### Document excerpt

Tuesday, August 28, 2007

The Cost of Consumption

I was reading some comments on a blog the other day. A question arose about how to build stronger families and marriages. How can we get Christians to have a high view of marriage? Naturally, I responded with something like, "By exalting Christ more than marriage." Someone agreed. But another further questioned, "By this all people will know that you are my disciples, if you have love for one another. If one was to place heavy emphasis on loving one another, would he be guilty of exalting it over Christ?"

I responded that indeed I think one could be guilty of placing a heavy emphasis on loving another at the expense of Christ. That is the very nature of idolatry, and it happens all the time. The potential for that to happen inspired Paul to actually warn against it. "I want you to be free from anxieties. The unmarried man is anxious about the things of the Lord, how to please the Lord. But the married man is anxious about worldly things, how to please his wife, and his interests are divided. And the unmarried or betrothed woman is anxious about the things of the Lord, how to be holy in body and spirit. But the married woman is anxious about worldly things, how to please her husband. I say this for your own benefit, not to lay any restraint upon you, but to promote good order and to secure your undivided devotion to the Lord" (1 Cor. 7:32-35).

######

Job A » Reproduce the passage of the blog post starting at "I responded that" and ending at "(1 Cor. 7:32-35).", word for word.
The listing has no connection to the blog post above.

### Extracted material

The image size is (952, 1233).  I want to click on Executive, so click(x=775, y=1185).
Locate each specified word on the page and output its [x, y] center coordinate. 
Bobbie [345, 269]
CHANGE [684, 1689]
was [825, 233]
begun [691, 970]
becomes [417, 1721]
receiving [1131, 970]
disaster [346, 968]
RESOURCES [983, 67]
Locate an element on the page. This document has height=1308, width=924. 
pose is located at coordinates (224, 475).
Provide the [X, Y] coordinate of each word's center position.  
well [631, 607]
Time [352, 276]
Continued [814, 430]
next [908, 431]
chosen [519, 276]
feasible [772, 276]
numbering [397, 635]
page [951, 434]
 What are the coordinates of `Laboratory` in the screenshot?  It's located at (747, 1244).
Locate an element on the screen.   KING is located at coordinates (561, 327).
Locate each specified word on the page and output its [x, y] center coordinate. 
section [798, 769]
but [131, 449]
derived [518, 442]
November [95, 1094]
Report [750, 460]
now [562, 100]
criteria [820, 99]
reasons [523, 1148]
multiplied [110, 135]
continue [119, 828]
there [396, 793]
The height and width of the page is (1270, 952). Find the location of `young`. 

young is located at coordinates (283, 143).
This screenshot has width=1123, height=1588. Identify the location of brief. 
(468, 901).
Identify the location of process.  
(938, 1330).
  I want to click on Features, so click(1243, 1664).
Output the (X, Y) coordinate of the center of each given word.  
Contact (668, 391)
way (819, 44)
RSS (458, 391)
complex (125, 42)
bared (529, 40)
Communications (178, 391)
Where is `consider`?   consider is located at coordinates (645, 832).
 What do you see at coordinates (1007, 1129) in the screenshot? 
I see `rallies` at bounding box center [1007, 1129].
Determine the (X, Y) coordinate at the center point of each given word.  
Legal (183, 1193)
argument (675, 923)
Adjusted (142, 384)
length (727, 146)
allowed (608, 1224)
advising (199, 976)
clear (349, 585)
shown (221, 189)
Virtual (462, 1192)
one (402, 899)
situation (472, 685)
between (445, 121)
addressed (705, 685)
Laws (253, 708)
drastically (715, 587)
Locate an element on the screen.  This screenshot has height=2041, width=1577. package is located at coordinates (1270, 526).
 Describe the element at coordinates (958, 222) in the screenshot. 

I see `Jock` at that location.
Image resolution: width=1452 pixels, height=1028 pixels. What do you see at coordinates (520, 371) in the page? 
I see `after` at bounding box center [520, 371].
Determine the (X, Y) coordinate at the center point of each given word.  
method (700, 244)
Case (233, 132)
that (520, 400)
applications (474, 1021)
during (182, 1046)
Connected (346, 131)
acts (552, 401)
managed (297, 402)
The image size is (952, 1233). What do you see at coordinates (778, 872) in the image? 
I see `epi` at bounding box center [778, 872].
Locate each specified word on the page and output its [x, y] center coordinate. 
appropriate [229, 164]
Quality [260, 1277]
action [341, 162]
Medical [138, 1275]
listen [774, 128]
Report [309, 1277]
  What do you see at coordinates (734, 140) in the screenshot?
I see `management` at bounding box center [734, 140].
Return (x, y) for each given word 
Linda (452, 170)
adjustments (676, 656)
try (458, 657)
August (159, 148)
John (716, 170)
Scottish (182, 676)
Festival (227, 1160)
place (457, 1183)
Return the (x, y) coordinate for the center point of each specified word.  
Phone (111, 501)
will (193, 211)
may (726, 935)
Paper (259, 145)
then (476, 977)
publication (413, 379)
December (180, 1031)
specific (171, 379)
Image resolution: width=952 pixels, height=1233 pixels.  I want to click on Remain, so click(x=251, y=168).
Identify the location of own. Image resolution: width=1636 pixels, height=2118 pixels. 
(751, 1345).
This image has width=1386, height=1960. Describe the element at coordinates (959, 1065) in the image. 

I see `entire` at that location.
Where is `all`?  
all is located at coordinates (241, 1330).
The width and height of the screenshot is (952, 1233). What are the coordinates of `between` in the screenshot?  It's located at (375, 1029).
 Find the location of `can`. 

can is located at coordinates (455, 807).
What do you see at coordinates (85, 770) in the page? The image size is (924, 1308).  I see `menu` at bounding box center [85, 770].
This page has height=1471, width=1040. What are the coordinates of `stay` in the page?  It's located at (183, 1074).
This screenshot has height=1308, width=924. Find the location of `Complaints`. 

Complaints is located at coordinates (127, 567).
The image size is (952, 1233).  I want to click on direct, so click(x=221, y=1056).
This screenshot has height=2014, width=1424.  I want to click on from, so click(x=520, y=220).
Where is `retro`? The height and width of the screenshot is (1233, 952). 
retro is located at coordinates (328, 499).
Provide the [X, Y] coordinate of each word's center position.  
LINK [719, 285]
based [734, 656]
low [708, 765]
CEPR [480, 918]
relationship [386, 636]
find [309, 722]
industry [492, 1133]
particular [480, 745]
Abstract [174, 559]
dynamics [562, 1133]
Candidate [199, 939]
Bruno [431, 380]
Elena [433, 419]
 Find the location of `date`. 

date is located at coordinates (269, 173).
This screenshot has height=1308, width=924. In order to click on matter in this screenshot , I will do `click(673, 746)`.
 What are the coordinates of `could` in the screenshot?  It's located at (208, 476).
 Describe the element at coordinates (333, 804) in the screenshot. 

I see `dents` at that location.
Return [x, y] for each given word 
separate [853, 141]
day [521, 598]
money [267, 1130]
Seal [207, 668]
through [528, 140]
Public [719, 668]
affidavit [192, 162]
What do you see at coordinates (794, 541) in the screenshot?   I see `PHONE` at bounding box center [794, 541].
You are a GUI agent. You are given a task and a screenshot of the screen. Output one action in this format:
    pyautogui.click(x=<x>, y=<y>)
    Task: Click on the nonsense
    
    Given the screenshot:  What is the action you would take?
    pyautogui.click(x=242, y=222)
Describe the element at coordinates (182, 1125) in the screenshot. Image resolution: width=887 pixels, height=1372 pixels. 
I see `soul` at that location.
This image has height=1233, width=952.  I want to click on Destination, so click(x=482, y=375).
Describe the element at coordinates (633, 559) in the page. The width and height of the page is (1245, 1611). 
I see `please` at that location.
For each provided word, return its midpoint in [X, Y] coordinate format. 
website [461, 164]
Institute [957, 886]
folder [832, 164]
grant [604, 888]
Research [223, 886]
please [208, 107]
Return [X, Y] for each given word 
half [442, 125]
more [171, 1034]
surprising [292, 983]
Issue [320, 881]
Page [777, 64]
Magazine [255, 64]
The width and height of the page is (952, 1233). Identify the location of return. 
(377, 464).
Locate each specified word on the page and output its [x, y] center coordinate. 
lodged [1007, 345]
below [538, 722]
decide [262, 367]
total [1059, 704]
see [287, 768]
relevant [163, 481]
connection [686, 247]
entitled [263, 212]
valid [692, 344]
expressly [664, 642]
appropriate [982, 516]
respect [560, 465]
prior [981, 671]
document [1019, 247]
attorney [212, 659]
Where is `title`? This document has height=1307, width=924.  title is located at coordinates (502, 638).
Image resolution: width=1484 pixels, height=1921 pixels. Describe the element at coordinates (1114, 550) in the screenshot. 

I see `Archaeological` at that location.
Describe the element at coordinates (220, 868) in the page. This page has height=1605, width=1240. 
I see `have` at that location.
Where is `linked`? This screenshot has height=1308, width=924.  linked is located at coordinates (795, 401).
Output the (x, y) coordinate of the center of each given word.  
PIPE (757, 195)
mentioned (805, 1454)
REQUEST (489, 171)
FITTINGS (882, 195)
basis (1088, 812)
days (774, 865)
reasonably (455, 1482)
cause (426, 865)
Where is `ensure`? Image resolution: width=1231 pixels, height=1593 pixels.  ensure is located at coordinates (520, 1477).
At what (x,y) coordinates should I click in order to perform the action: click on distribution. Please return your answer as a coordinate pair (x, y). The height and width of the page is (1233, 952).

######

Job B » Identify each line of the listing that contains the word "young".

Task response A »
I responded that indeed I think one could be guilty of placing a heavy emphasis on loving another at the expense of Christ. That is the very nature of idolatry, and it happens all the time. The potential for that to happen inspired Paul to actually warn against it. "I want you to be free from anxieties. The unmarried man is anxious about the things of the Lord, how to please the Lord. But the married man is anxious about worldly things, how to please his wife, and his interests are divided. And the unmarried or betrothed woman is anxious about the things of the Lord, how to be holy in body and spirit. But the married woman is anxious about worldly things, how to please her husband. I say this for your own benefit, not to lay any restraint upon you, but to promote good order and to secure your undivided devotion to the Lord" (1 Cor. 7:32-35).

Task response B »
The height and width of the page is (1270, 952). Find the location of `young`. 
young is located at coordinates (283, 143).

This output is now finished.